*WHAT YOU ARE ASKED TO DO*.
After reading the entries below, report how many lines have the string "Stanley" in them, giving the number alone.

(Screenshot grounding data)
-- Opening Marker --
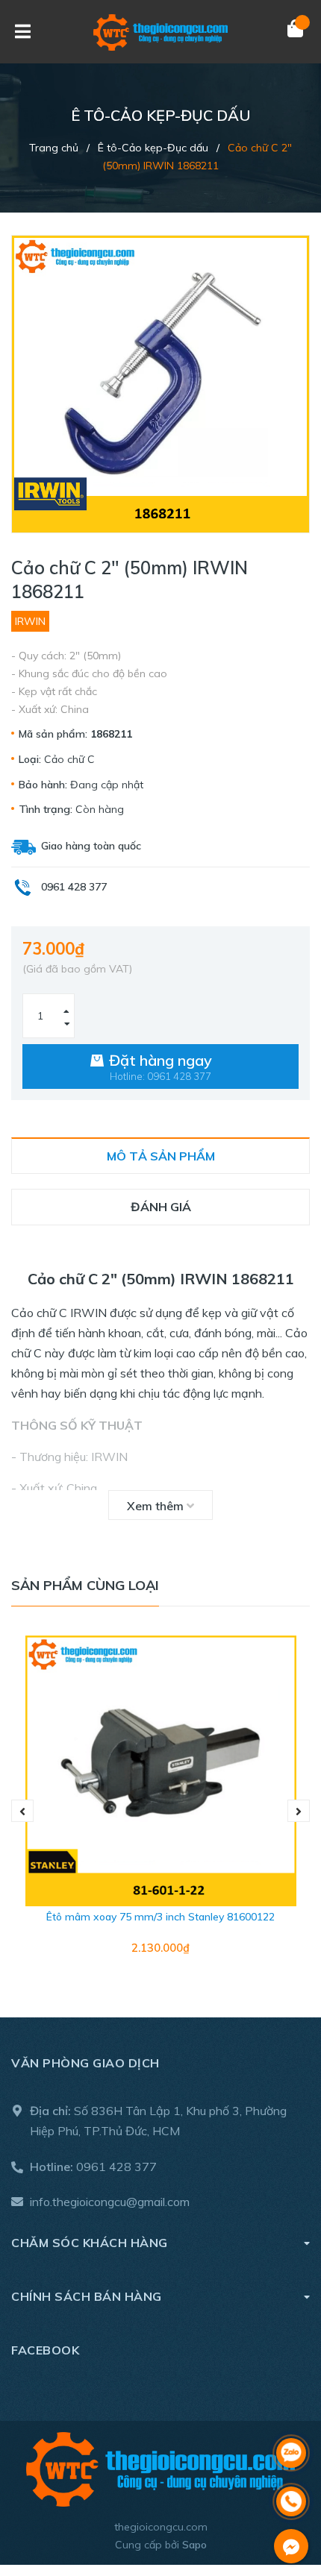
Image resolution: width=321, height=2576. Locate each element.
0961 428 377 (116, 2166)
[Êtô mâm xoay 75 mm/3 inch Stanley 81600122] (160, 1771)
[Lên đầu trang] (291, 2414)
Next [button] (298, 1811)
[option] (160, 1811)
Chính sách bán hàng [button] (86, 2296)
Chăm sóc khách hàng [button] (89, 2242)
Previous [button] (22, 1811)
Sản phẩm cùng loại (85, 1585)
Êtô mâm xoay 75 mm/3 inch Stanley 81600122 (160, 1916)
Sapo (194, 2544)
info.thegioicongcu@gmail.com (110, 2201)
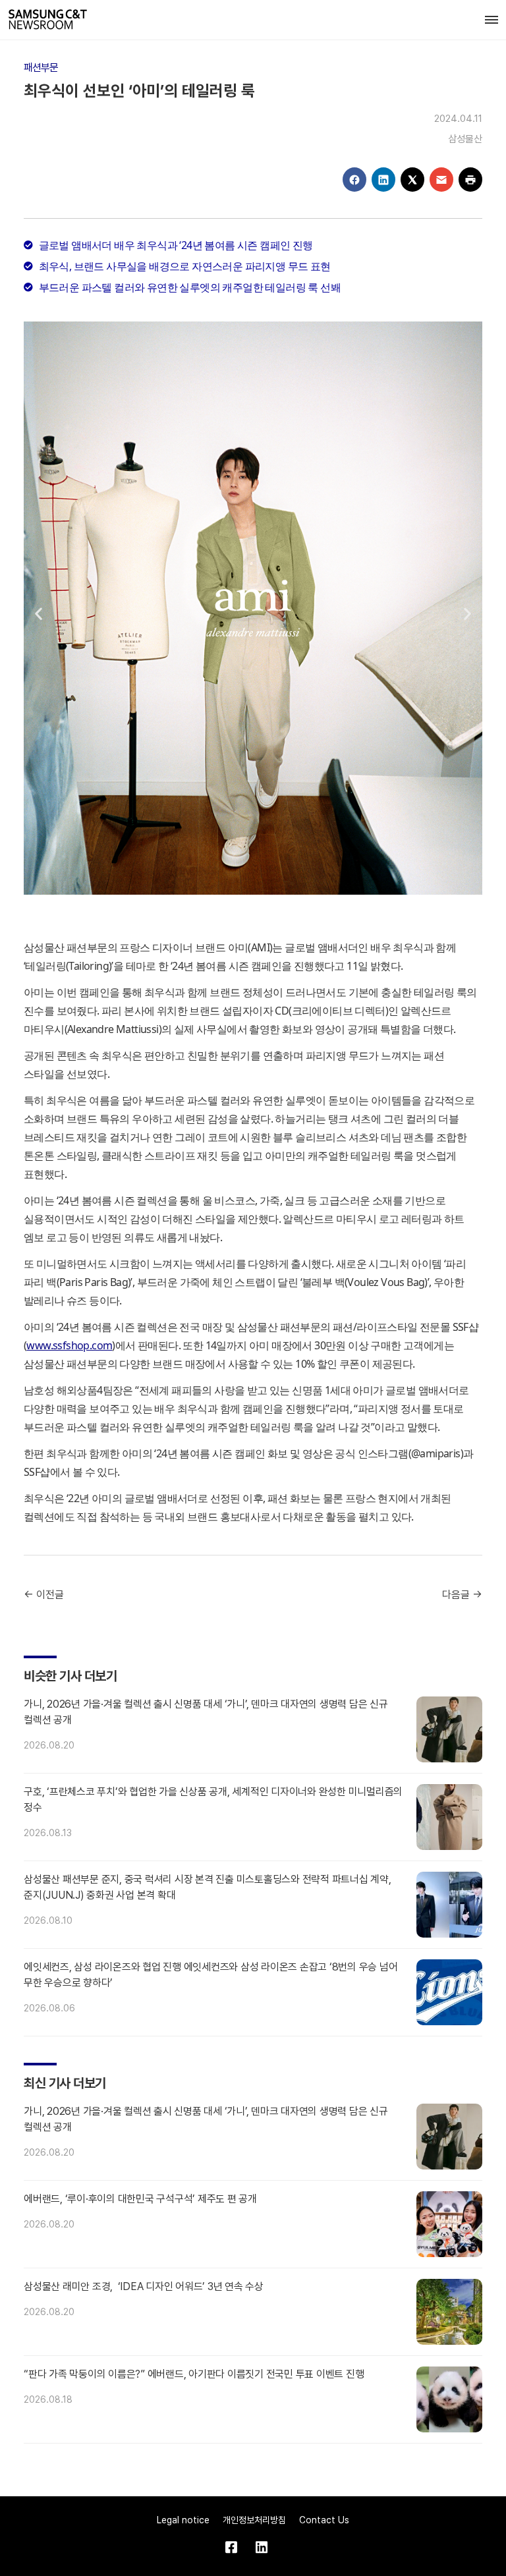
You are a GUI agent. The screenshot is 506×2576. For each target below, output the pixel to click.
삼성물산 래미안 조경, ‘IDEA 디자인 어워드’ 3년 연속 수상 (144, 2286)
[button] (38, 613)
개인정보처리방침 (254, 2520)
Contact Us (324, 2520)
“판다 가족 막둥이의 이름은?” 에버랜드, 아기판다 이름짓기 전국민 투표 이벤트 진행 (194, 2374)
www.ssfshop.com (69, 1345)
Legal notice (183, 2520)
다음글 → (462, 1594)
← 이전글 (44, 1594)
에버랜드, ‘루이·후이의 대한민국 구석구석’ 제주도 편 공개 (140, 2199)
-- Closing Marker --
*OUTPUT FOR THIS EXERCISE*.
2